## Pixel coordinate grounding data

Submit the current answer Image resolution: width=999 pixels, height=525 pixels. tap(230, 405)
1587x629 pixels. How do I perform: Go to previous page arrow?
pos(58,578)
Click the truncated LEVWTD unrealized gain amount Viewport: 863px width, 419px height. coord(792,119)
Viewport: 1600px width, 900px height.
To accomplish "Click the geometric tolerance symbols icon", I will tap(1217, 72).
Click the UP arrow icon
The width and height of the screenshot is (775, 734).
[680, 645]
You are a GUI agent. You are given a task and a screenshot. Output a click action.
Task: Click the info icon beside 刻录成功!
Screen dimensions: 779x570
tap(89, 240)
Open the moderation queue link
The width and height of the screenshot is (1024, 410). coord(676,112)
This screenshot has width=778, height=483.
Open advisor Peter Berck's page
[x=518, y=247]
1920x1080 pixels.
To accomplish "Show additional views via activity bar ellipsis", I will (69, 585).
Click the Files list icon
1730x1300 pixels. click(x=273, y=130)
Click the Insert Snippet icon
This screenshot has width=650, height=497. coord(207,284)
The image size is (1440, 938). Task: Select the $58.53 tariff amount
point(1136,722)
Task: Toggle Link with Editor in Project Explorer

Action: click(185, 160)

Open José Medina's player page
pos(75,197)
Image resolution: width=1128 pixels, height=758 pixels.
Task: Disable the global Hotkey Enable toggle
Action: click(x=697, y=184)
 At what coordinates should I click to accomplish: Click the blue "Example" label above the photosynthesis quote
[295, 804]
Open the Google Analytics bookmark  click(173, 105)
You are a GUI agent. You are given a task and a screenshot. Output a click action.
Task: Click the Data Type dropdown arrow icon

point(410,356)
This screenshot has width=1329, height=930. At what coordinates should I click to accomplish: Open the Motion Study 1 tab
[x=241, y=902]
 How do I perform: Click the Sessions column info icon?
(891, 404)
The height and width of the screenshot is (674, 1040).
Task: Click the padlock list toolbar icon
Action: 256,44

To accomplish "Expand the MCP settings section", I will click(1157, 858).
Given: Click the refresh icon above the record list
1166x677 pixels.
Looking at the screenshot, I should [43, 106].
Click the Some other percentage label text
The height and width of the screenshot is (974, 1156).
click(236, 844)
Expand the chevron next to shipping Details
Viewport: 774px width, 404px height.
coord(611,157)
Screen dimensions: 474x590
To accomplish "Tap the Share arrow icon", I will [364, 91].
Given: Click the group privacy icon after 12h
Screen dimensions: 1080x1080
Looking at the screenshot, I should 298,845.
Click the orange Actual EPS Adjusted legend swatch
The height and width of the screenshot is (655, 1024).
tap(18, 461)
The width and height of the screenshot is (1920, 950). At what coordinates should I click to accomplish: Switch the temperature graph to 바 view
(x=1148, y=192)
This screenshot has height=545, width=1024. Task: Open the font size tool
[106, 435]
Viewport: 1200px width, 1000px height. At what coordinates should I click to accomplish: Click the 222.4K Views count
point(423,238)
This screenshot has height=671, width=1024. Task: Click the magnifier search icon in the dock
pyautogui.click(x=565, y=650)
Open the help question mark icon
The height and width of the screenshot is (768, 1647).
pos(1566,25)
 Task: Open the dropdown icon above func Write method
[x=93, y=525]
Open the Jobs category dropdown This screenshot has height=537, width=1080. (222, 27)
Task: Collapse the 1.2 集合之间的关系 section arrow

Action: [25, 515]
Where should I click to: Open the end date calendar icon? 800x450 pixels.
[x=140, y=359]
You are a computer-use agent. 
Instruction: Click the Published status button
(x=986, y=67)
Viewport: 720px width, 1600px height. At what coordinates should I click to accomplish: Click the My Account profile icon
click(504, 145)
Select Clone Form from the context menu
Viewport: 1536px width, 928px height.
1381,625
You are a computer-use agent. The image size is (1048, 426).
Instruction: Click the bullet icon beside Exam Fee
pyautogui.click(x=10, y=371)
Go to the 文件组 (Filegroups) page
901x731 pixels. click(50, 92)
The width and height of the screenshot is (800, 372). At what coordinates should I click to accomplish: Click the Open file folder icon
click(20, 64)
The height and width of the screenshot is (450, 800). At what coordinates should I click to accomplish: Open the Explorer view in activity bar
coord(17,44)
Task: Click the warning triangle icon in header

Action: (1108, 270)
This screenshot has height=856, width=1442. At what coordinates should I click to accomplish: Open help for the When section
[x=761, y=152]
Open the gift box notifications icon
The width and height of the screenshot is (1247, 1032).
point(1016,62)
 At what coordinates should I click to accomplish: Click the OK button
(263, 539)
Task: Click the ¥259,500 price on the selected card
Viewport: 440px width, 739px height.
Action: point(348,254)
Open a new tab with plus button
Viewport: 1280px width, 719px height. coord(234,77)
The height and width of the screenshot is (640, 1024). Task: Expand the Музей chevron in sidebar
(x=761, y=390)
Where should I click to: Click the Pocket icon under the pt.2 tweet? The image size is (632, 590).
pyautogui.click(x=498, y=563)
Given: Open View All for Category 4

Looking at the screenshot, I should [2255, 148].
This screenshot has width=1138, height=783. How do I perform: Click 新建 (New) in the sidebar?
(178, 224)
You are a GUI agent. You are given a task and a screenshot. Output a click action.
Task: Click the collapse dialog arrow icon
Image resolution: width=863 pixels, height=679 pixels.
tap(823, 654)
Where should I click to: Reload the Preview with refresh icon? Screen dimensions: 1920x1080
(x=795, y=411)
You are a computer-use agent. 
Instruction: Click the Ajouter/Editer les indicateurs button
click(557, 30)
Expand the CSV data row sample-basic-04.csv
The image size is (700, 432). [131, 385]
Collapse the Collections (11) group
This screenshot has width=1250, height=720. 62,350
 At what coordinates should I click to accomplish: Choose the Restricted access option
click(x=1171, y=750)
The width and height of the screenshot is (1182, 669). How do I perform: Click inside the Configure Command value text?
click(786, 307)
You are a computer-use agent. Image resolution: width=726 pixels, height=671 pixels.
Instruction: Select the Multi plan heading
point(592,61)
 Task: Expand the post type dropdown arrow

## REQUIRED ACTION
Return the data from the top line through the bottom line exactly.

## EXERCISE RESULT
Submit the current answer Image resolution: width=999 pixels, height=525 pixels. tap(230, 405)
1587x629 pixels. How do I perform: Go to previous page arrow?
pos(58,578)
Click the truncated LEVWTD unrealized gain amount Viewport: 863px width, 419px height. coord(792,119)
Viewport: 1600px width, 900px height.
To accomplish "Click the geometric tolerance symbols icon", I will tap(1217, 72).
Click the UP arrow icon
The width and height of the screenshot is (775, 734).
[680, 645]
You are a GUI agent. You are given a task and a screenshot. Output a click action.
Task: Click the info icon beside 刻录成功!
Screen dimensions: 779x570
tap(89, 240)
Open the moderation queue link
The width and height of the screenshot is (1024, 410). coord(676,112)
This screenshot has width=778, height=483.
Open advisor Peter Berck's page
[x=518, y=247]
1920x1080 pixels.
To accomplish "Show additional views via activity bar ellipsis", I will (69, 585).
Click the Files list icon
1730x1300 pixels. click(x=273, y=130)
Click the Insert Snippet icon
This screenshot has width=650, height=497. coord(207,284)
The image size is (1440, 938). Task: Select the $58.53 tariff amount
point(1136,722)
Task: Toggle Link with Editor in Project Explorer

Action: click(185, 160)

Open José Medina's player page
pos(75,197)
Image resolution: width=1128 pixels, height=758 pixels.
Task: Disable the global Hotkey Enable toggle
Action: click(x=697, y=184)
 At what coordinates should I click to accomplish: Click the blue "Example" label above the photosynthesis quote
[295, 804]
Open the Google Analytics bookmark  click(173, 105)
You are a GUI agent. You are given a task and a screenshot. Output a click action.
Task: Click the Data Type dropdown arrow icon

point(410,356)
This screenshot has width=1329, height=930. At what coordinates should I click to accomplish: Open the Motion Study 1 tab
[x=241, y=902]
 How do I perform: Click the Sessions column info icon?
(891, 404)
The height and width of the screenshot is (674, 1040).
Task: Click the padlock list toolbar icon
Action: 256,44

To accomplish "Expand the MCP settings section", I will click(1157, 858).
Given: Click the refresh icon above the record list
1166x677 pixels.
Looking at the screenshot, I should [43, 106].
Click the Some other percentage label text
The height and width of the screenshot is (974, 1156).
click(236, 844)
Expand the chevron next to shipping Details
Viewport: 774px width, 404px height.
coord(611,157)
Screen dimensions: 474x590
To accomplish "Tap the Share arrow icon", I will [364, 91].
Given: Click the group privacy icon after 12h
Screen dimensions: 1080x1080
Looking at the screenshot, I should 298,845.
Click the orange Actual EPS Adjusted legend swatch
The height and width of the screenshot is (655, 1024).
tap(18, 461)
The width and height of the screenshot is (1920, 950). At what coordinates should I click to accomplish: Switch the temperature graph to 바 view
(x=1148, y=192)
This screenshot has height=545, width=1024. Task: Open the font size tool
[106, 435]
Viewport: 1200px width, 1000px height. At what coordinates should I click to accomplish: Click the 222.4K Views count
point(423,238)
This screenshot has height=671, width=1024. Task: Click the magnifier search icon in the dock
pyautogui.click(x=565, y=650)
Open the help question mark icon
The height and width of the screenshot is (768, 1647).
pos(1566,25)
 Task: Open the dropdown icon above func Write method
[x=93, y=525]
Open the Jobs category dropdown This screenshot has height=537, width=1080. (222, 27)
Task: Collapse the 1.2 集合之间的关系 section arrow

Action: [25, 515]
Where should I click to: Open the end date calendar icon? 800x450 pixels.
[x=140, y=359]
You are a computer-use agent. 
Instruction: Click the Published status button
(x=986, y=67)
Viewport: 720px width, 1600px height. At what coordinates should I click to accomplish: Click the My Account profile icon
click(504, 145)
Select Clone Form from the context menu
Viewport: 1536px width, 928px height.
1381,625
You are a computer-use agent. The image size is (1048, 426).
Instruction: Click the bullet icon beside Exam Fee
pyautogui.click(x=10, y=371)
Go to the 文件组 (Filegroups) page
901x731 pixels. click(50, 92)
The width and height of the screenshot is (800, 372). At what coordinates should I click to accomplish: Click the Open file folder icon
click(20, 64)
The height and width of the screenshot is (450, 800). At what coordinates should I click to accomplish: Open the Explorer view in activity bar
coord(17,44)
Task: Click the warning triangle icon in header

Action: (1108, 270)
This screenshot has height=856, width=1442. At what coordinates should I click to accomplish: Open help for the When section
[x=761, y=152]
Open the gift box notifications icon
The width and height of the screenshot is (1247, 1032).
point(1016,62)
 At what coordinates should I click to accomplish: Click the OK button
(263, 539)
Task: Click the ¥259,500 price on the selected card
Viewport: 440px width, 739px height.
Action: point(348,254)
Open a new tab with plus button
Viewport: 1280px width, 719px height. coord(234,77)
The height and width of the screenshot is (640, 1024). Task: Expand the Музей chevron in sidebar
(x=761, y=390)
Where should I click to: Click the Pocket icon under the pt.2 tweet? The image size is (632, 590).
pyautogui.click(x=498, y=563)
Given: Open View All for Category 4

Looking at the screenshot, I should [2255, 148].
This screenshot has width=1138, height=783. How do I perform: Click 新建 (New) in the sidebar?
(178, 224)
You are a GUI agent. You are given a task and a screenshot. Output a click action.
Task: Click the collapse dialog arrow icon
Image resolution: width=863 pixels, height=679 pixels.
tap(823, 654)
Where should I click to: Reload the Preview with refresh icon? Screen dimensions: 1920x1080
(x=795, y=411)
You are a computer-use agent. 
Instruction: Click the Ajouter/Editer les indicateurs button
click(557, 30)
Expand the CSV data row sample-basic-04.csv
The image size is (700, 432). [131, 385]
Collapse the Collections (11) group
This screenshot has width=1250, height=720. 62,350
 At what coordinates should I click to accomplish: Choose the Restricted access option
click(x=1171, y=750)
The width and height of the screenshot is (1182, 669). How do I perform: Click inside the Configure Command value text?
click(786, 307)
You are a computer-use agent. Image resolution: width=726 pixels, height=671 pixels.
Instruction: Select the Multi plan heading
point(592,61)
 Task: Expand the post type dropdown arrow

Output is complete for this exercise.